TASK ITEM: Pictures are not part of the copy. Write out exactly the lines from the line with "Instruction: Click the" through the end of the entries below.

"""

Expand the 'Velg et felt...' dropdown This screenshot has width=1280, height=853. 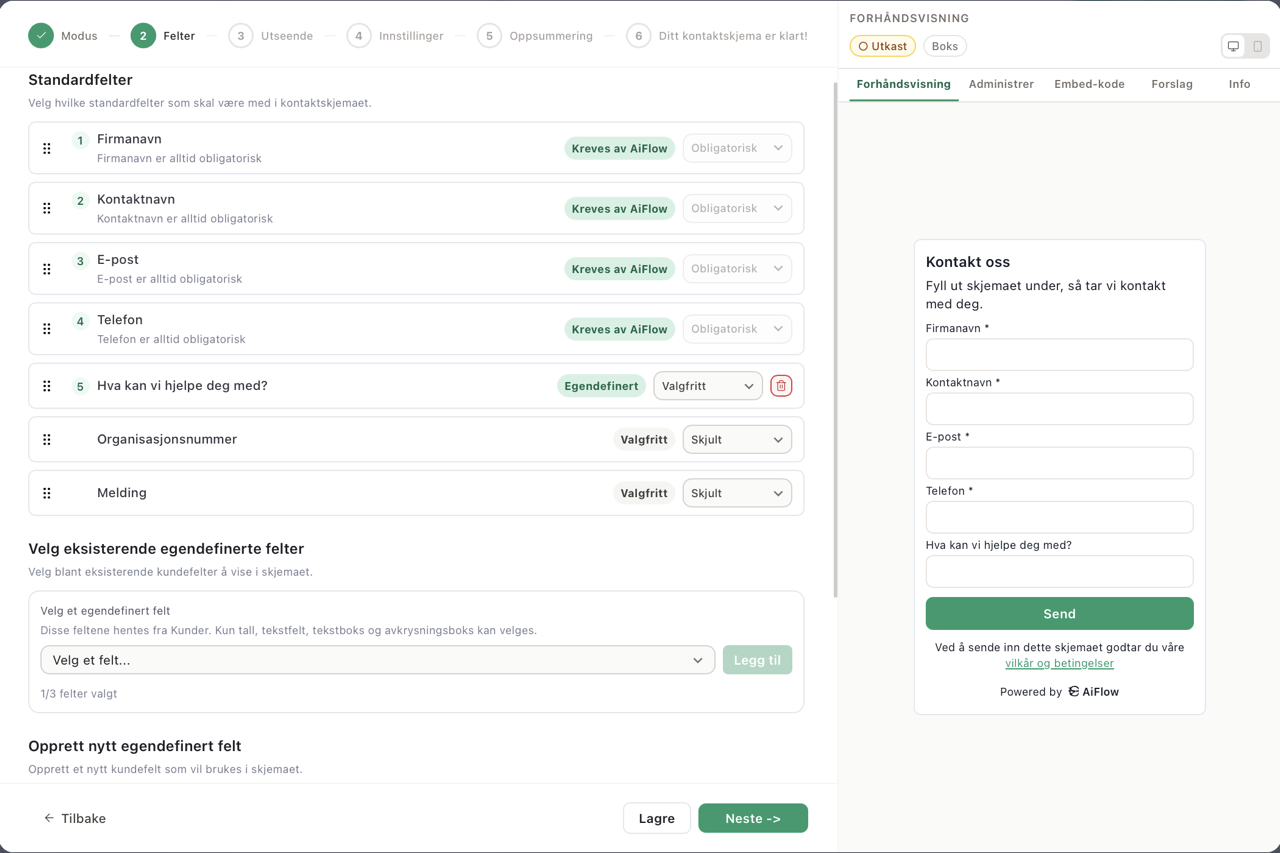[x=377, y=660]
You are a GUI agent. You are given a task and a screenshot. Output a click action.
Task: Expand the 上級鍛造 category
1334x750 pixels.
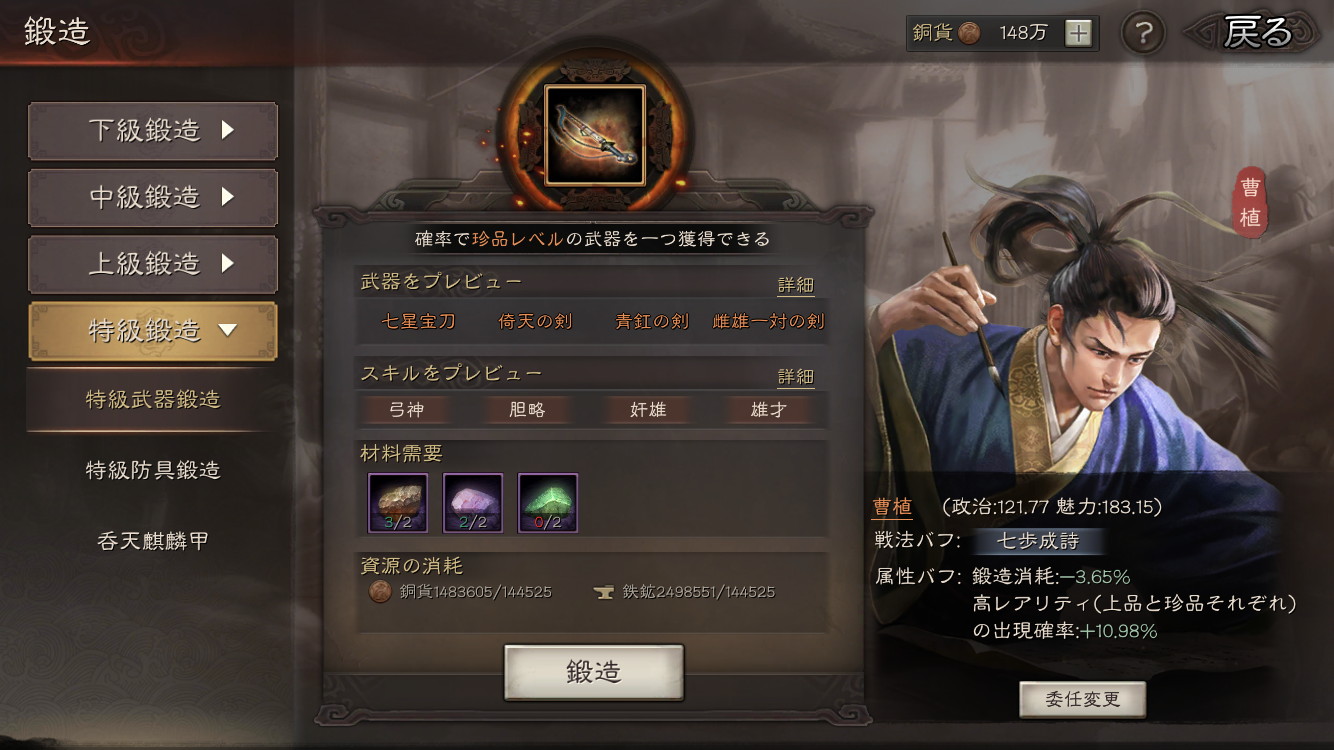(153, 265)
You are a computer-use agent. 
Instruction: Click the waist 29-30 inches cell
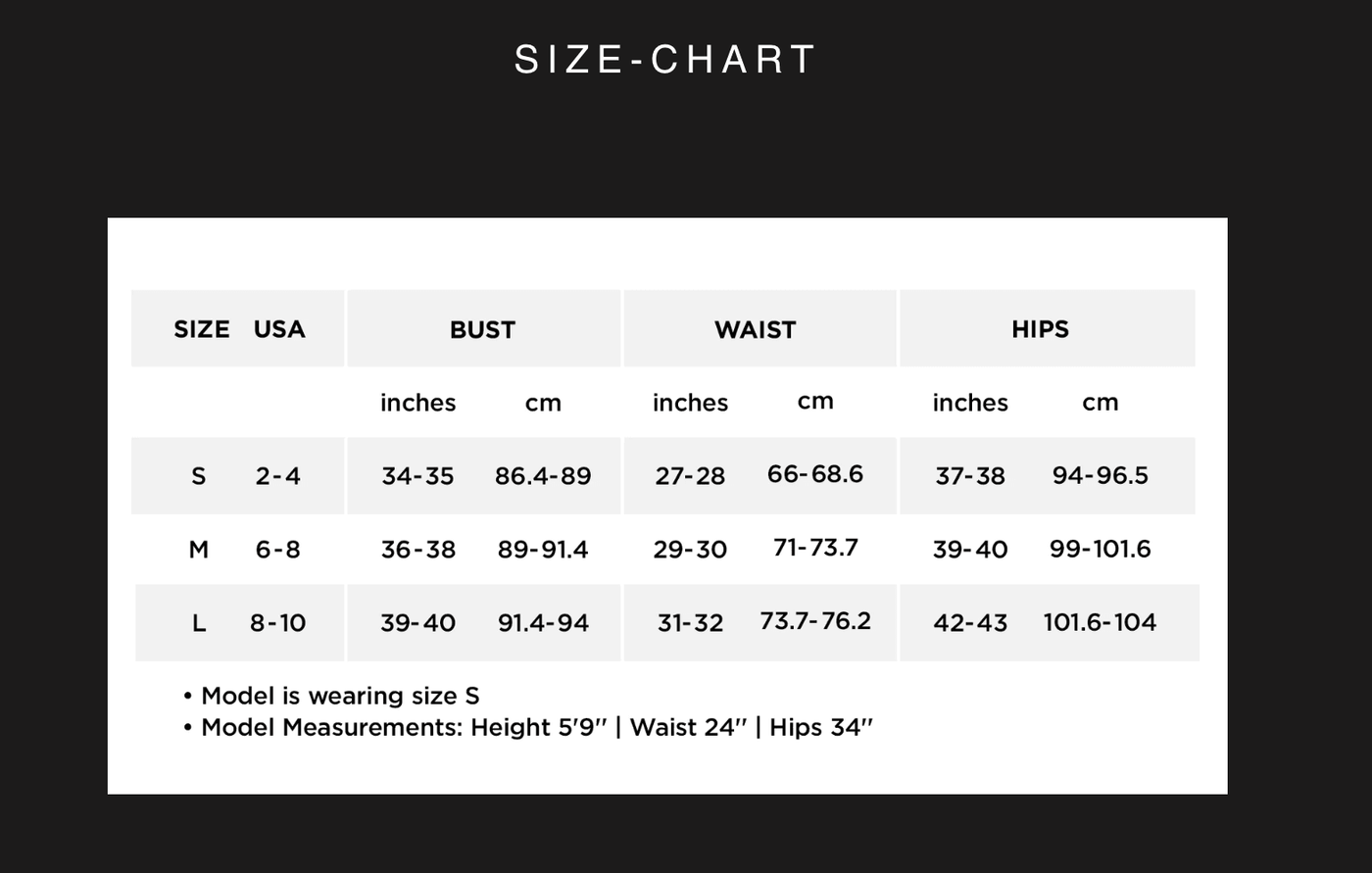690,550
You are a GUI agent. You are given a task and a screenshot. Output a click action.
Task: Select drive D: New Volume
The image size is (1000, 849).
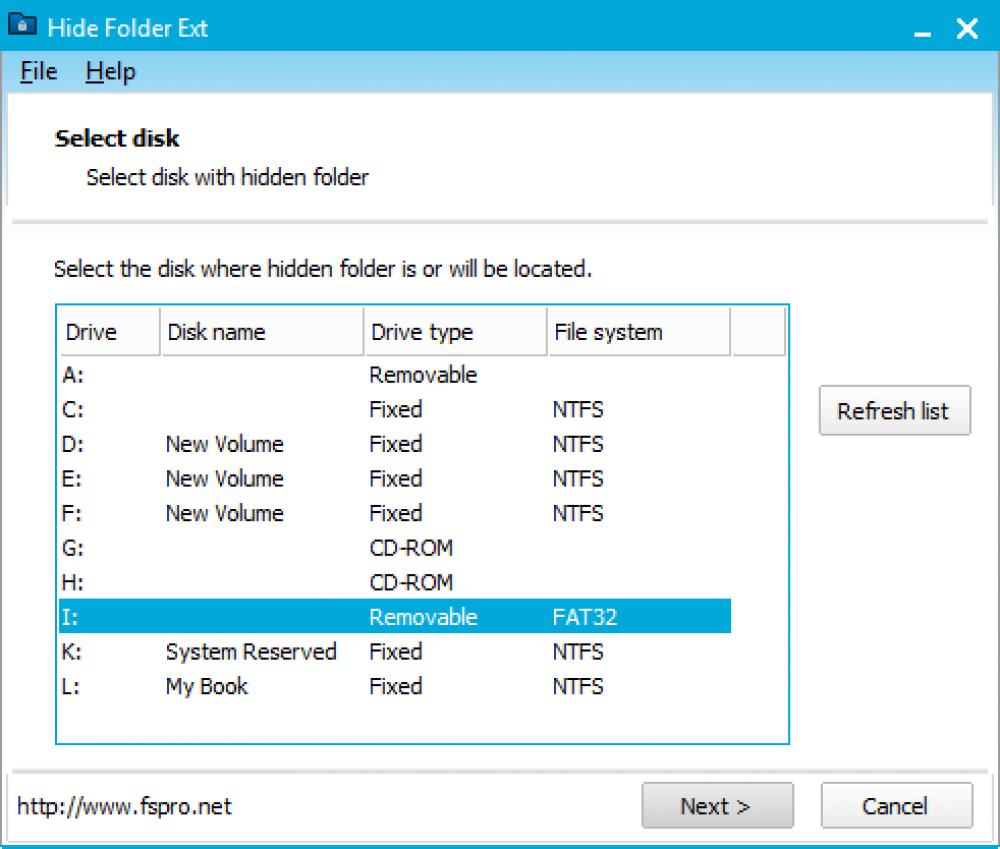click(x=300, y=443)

"""

EXERCISE RESPONSE:
Instruction: Click the waist 29-30 inches cell
690,550
You are a GUI agent. You are given a task and a screenshot. Output a click action.
Task: Select drive D: New Volume
The image size is (1000, 849).
click(x=300, y=443)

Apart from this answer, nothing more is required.